Here's a little inspiration that I read last night from an RE that posted to someone's question on some forum. He was saying that he tells his patients that he expects most people will have to do 2-3 cycles of IVF to get pregnant, since this is how it happens in the real world as well. Not every body gets pregnant right away when trying naturally, so it makes sense that it wouldn't always happen right away even with IVF. Anyway, it gave me a lot of hope.
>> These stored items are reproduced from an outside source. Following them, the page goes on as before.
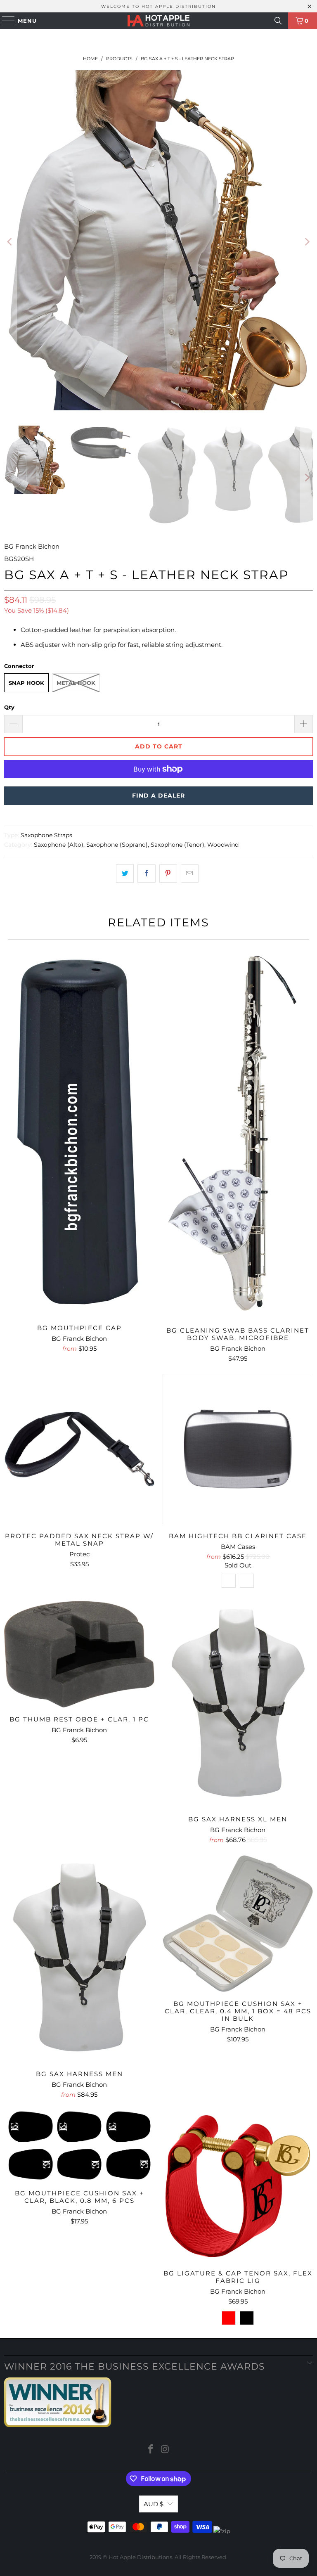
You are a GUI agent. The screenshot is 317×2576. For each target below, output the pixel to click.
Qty (9, 707)
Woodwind (223, 844)
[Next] (306, 241)
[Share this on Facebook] (146, 873)
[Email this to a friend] (190, 873)
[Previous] (10, 241)
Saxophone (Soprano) (117, 844)
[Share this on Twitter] (125, 873)
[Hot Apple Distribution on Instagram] (165, 2450)
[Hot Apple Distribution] (158, 20)
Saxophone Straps (46, 835)
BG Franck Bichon (31, 546)
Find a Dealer (158, 795)
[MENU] (4, 20)
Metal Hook (76, 683)
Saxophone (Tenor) (177, 844)
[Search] (278, 20)
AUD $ (153, 2504)
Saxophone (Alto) (58, 844)
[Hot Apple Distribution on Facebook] (151, 2450)
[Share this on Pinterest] (168, 873)
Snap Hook (26, 683)
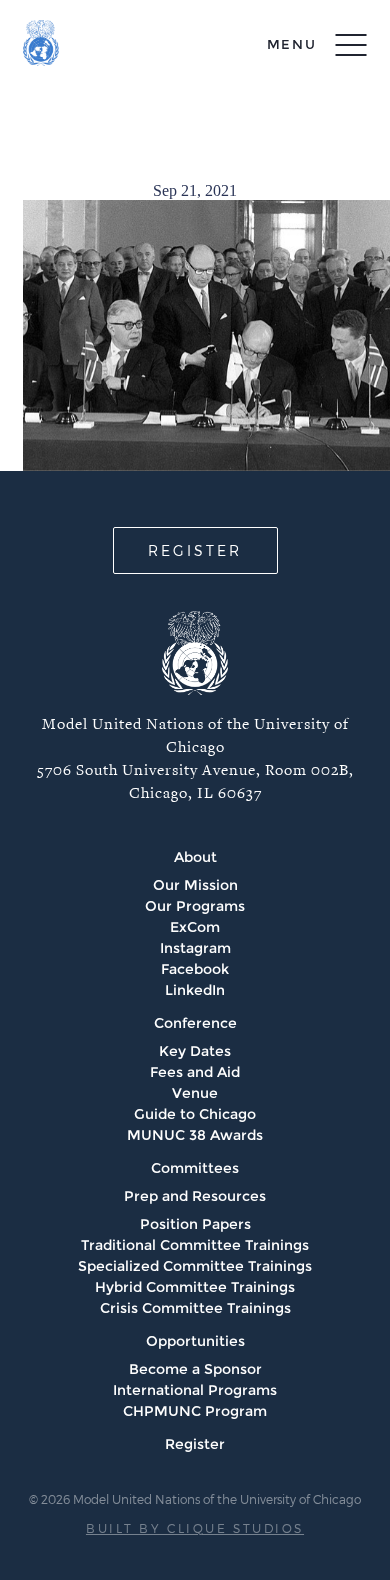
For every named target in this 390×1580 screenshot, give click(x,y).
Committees (195, 1168)
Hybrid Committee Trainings (195, 1287)
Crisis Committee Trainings (195, 1308)
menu (292, 44)
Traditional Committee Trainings (195, 1245)
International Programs (195, 1390)
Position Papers (195, 1224)
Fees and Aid (195, 1072)
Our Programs (195, 906)
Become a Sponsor (195, 1369)
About (195, 857)
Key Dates (195, 1051)
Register (195, 1444)
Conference (195, 1023)
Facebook (195, 969)
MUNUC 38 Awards (195, 1135)
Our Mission (195, 885)
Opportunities (195, 1341)
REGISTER (195, 550)
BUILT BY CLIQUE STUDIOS (195, 1528)
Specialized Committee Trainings (195, 1266)
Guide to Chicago (195, 1114)
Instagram (195, 948)
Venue (195, 1093)
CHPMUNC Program (195, 1411)
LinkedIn (195, 990)
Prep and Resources (195, 1196)
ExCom (195, 927)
Most things don't just happen for me (at least as far as fertility goes), so I kinda figured I wasn't going to necessarily get pregnant right away. I am very confident though that it will happen for us, but that we just have to work at it a little bit. I am actually very optimistic about this upcoming FET cycle
Thanks again to all for your kind words.
For those of you on the 2ww wait, I don't envy you, and am not looking forward to going there again. Just a little pep talk though. Just spoke to my SIL, she had a bad pap smear come back, this has happened before and they were able to do a LEEP to clear her cancerous cells. Anyway, she did a cervical and uterine biopsy this past Friday. I thought she would know the results this week... but no, her doc is making her wait 3 weeks because he wants to "meet" with her in person to talk about it (not good). You think our 2ww is terrible, can you imagine waiting 3 weeks to find out if you have cancer after already having had it before. I can't even imagine it. At least we're waiting for news that doesn't mean our lives could end!
So just wanted to put that 2ww into perspective for all of us.